Hooks are the only place in your AI setup where rules become guarantees. Everything else — CLAUDE.md, memory files, system prompts, slash commands — is a suggestion the model may follow, paraphrase, or quietly forget six turns into the loop. A hook is shell-level: it runs unconditionally, the harness blocks or proceeds based on its exit code, and the model has no vote. If you find yourself writing “always run the formatter after editing” or “every time you finish a feature, open a PR” into your memory file and wishing it would stick — you don’t need a better prompt, you need a hook.

In 2026 the hook surface has finally caught up with the ambition. Claude Code ships 12+ lifecycle events. Cursor matches Claude’s event set and adds two of its own — beforeShellExecution and beforeMCPExecution — covering the two riskiest tool surfaces. Codex CLI still leans on its older notify event for desktop alerts but rolled out a proper hooks.json system in early 2026. The walls between “what the agent wants to do” and “what you allow” are now porous in your favour — but only if you build the hooks.

A senior IC running 4–8 agent hours a day without hooks leaks 30–60 minutes daily on things hooks automate for free: re-running the formatter, fixing import order, catching rm -rf typos before they hit disk, hand-opening the PR after every feature. The “5+ orchestrated” bar isn’t hook-count vanity — it’s the threshold where your harness starts removing whole categories of babysitting from your day.

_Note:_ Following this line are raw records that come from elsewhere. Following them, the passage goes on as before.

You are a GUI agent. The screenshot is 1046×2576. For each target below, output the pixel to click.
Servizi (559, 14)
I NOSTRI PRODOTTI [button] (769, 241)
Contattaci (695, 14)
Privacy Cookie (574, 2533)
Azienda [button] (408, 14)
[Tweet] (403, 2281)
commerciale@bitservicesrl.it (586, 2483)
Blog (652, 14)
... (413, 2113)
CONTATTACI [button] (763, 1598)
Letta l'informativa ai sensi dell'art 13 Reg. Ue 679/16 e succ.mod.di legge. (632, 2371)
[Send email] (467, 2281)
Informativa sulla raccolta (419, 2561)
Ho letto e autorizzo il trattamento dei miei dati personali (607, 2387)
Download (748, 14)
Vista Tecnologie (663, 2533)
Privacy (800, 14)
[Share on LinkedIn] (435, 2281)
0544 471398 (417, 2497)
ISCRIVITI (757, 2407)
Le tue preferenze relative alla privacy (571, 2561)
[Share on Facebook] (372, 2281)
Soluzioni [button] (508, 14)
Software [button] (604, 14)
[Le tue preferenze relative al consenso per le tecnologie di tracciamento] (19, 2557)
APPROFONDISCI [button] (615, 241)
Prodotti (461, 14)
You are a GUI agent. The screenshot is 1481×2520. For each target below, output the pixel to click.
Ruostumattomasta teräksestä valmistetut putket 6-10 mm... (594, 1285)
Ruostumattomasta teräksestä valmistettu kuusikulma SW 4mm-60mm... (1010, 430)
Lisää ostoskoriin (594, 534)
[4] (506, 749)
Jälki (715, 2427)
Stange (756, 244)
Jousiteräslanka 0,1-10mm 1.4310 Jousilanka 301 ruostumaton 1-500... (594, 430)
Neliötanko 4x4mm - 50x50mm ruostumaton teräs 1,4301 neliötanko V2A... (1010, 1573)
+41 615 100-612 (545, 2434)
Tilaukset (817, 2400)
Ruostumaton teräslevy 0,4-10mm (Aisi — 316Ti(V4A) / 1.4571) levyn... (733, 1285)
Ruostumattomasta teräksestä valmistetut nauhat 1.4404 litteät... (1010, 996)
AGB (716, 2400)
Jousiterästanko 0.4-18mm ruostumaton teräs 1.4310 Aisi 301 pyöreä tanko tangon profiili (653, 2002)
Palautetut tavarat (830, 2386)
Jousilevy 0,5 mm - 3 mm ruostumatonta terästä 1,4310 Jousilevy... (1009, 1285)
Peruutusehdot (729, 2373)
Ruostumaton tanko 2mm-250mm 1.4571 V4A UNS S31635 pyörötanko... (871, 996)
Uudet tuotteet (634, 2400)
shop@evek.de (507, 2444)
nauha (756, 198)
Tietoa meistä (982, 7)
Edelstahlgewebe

You get full marks on Q13 only when all four of these are true:

  • At least 5 hooks active across the agent lifecycle. Not 5 commands chained in one hook — 5 distinct entries firing on different events (SessionStart, UserPromptSubmit, PreToolUse, PostToolUse, Stop, or Cursor equivalents). A real spread, not a single overloaded PostToolUse.
  • At least one hook is orchestrated — it sets state the next hook reads. Classic example: a PostToolUse hook records “feature complete” markers; a Stop hook reads them and, if conditions match, pushes a branch and opens a PR. This is the leap from “hook” to “hook stack.”
  • At least one bot/review-loop hook. Either auto-PR-on-stop, fix-on-review (Stop hook polls the open PR for new CodeRabbit/Copilot/human comments and wakes the agent to address them), or a PostToolUse that re-runs the failing tests and pings you on Slack. Hooks that turn the agent into a worker that keeps working when you walk away.
  • At least one hook touches MCP. Cursor’s beforeMCPExecution is the obvious case (audit/gate every MCP call), but the same shape works in Claude Code — a PreToolUse matcher on mcp__* that logs to Honeycomb/Langfuse, requires approval for high-risk MCP servers (Stripe, GitHub-write, AWS), or rewrites tool inputs before they reach the server.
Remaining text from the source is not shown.